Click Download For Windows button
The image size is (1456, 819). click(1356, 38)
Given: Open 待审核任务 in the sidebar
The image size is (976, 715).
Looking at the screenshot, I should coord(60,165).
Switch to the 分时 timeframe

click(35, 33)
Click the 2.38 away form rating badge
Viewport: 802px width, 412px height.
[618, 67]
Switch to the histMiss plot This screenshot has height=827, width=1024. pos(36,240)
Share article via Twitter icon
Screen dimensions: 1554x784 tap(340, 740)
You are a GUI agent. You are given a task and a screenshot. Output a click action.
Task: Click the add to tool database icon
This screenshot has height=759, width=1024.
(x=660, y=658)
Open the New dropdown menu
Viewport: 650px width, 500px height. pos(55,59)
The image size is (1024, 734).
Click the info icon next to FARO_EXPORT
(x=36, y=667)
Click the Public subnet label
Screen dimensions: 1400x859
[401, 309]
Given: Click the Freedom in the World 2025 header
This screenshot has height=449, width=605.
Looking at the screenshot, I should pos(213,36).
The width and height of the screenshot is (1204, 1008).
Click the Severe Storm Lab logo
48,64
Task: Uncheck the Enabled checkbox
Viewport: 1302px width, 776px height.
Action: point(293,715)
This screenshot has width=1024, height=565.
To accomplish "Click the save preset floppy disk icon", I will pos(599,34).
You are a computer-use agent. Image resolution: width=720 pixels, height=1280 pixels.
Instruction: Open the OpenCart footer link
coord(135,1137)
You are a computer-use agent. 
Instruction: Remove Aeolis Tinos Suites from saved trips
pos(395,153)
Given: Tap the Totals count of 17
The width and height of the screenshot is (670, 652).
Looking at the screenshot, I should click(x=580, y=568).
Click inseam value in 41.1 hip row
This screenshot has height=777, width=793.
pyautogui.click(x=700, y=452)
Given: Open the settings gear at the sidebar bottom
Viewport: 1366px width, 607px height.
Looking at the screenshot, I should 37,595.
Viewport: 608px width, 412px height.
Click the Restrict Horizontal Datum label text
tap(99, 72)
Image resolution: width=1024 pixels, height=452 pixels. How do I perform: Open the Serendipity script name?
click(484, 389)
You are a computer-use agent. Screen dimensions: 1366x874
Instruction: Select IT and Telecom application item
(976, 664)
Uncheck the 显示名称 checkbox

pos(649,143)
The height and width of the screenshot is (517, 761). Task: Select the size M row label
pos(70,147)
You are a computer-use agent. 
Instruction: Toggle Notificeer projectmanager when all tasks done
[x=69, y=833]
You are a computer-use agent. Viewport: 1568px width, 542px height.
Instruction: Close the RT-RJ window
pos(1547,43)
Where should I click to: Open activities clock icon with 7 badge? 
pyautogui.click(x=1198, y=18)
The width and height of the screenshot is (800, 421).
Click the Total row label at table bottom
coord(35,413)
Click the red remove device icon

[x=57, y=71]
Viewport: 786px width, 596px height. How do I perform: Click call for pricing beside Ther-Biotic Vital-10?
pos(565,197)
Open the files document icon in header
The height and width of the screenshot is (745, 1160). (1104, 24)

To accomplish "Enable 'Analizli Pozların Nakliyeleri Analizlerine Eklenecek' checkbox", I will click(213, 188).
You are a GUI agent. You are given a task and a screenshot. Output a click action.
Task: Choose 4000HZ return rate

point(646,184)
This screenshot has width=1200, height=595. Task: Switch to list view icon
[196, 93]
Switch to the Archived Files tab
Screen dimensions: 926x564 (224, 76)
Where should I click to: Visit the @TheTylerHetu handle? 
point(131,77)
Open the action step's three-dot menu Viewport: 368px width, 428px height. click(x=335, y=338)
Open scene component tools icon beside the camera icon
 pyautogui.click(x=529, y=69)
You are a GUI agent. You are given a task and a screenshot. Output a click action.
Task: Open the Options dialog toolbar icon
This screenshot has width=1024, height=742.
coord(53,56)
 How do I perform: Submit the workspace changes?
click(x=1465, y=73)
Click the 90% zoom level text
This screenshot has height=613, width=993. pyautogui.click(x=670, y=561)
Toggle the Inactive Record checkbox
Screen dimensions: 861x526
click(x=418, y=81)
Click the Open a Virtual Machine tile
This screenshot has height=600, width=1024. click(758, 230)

THE TASK » Wherever a line holds the word "accomplish", copy that line out of the entries above.

RESULT OF THIS EXERCISE »
To accomplish "Click the save preset floppy disk icon", I will pos(599,34).
To accomplish "Enable 'Analizli Pozların Nakliyeleri Analizlerine Eklenecek' checkbox", I will click(213, 188).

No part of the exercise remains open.